_Data section:_
==============================
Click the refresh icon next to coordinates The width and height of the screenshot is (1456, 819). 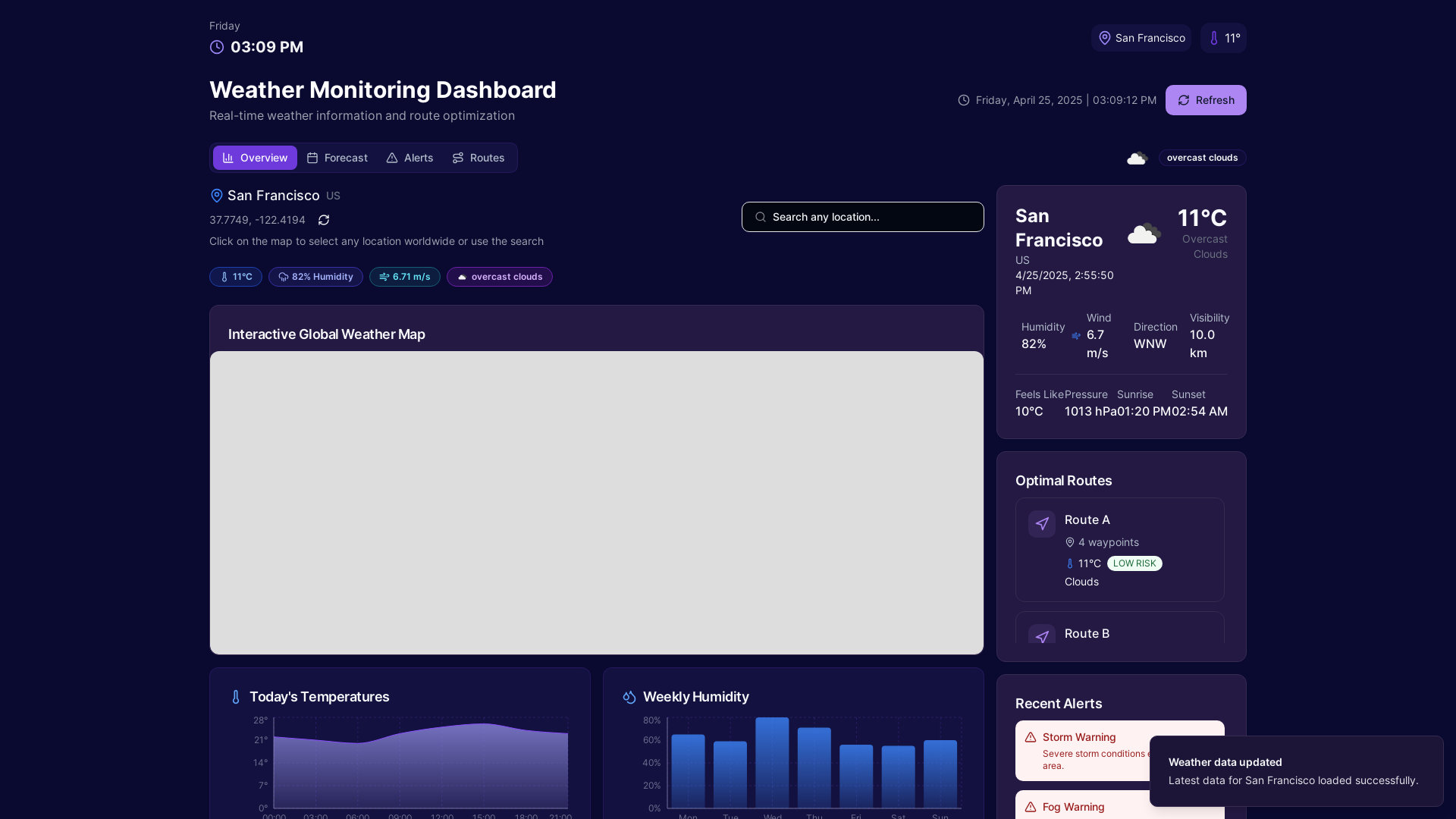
==============================
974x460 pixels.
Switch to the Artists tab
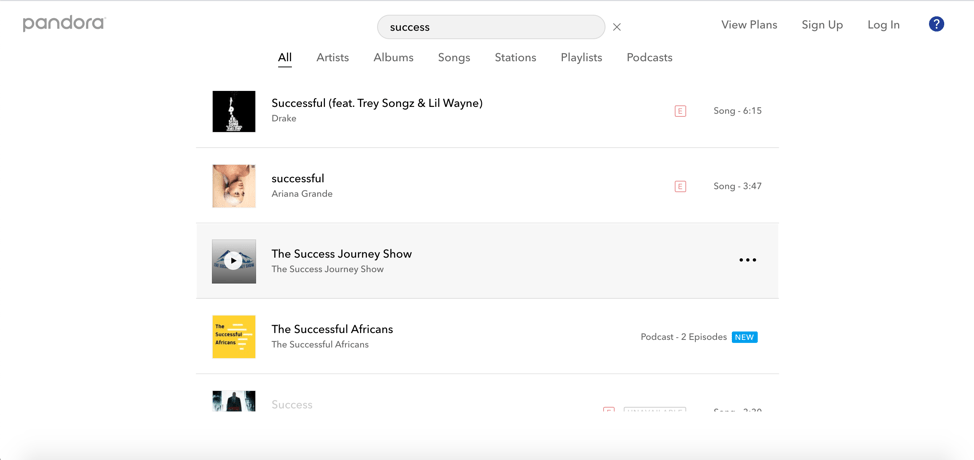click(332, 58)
==============================
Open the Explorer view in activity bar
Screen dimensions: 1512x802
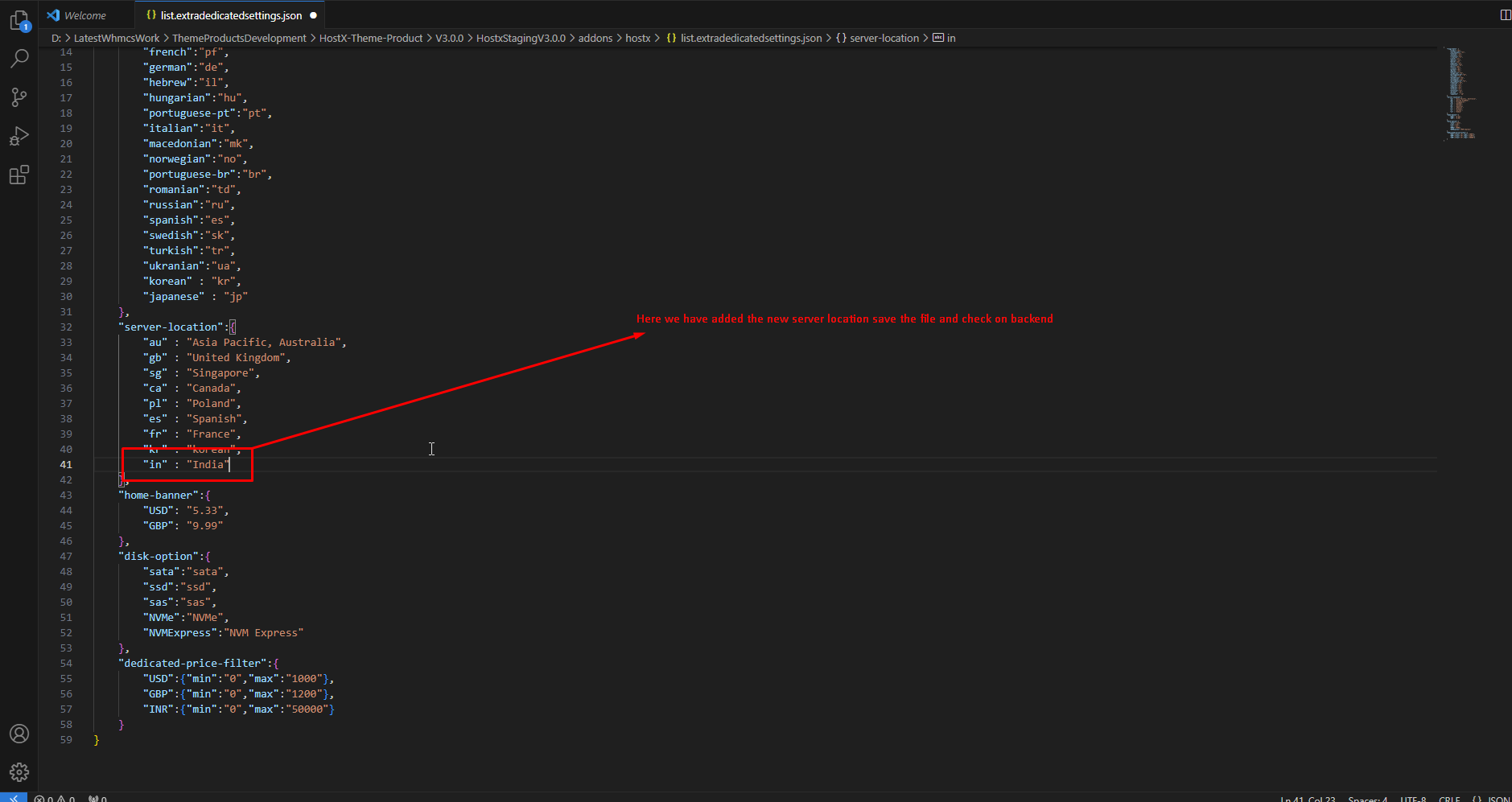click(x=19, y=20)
==============================
_Instruction:_
Can you format the lines of the items as a numbered list, from the line containing "Open the Explorer view in activity bar" through the line containing "click(x=19, y=20)", with blank lines and the pictures left out?

_Full output:_
1. Open the Explorer view in activity bar
2. Screen dimensions: 1512x802
3. click(x=19, y=20)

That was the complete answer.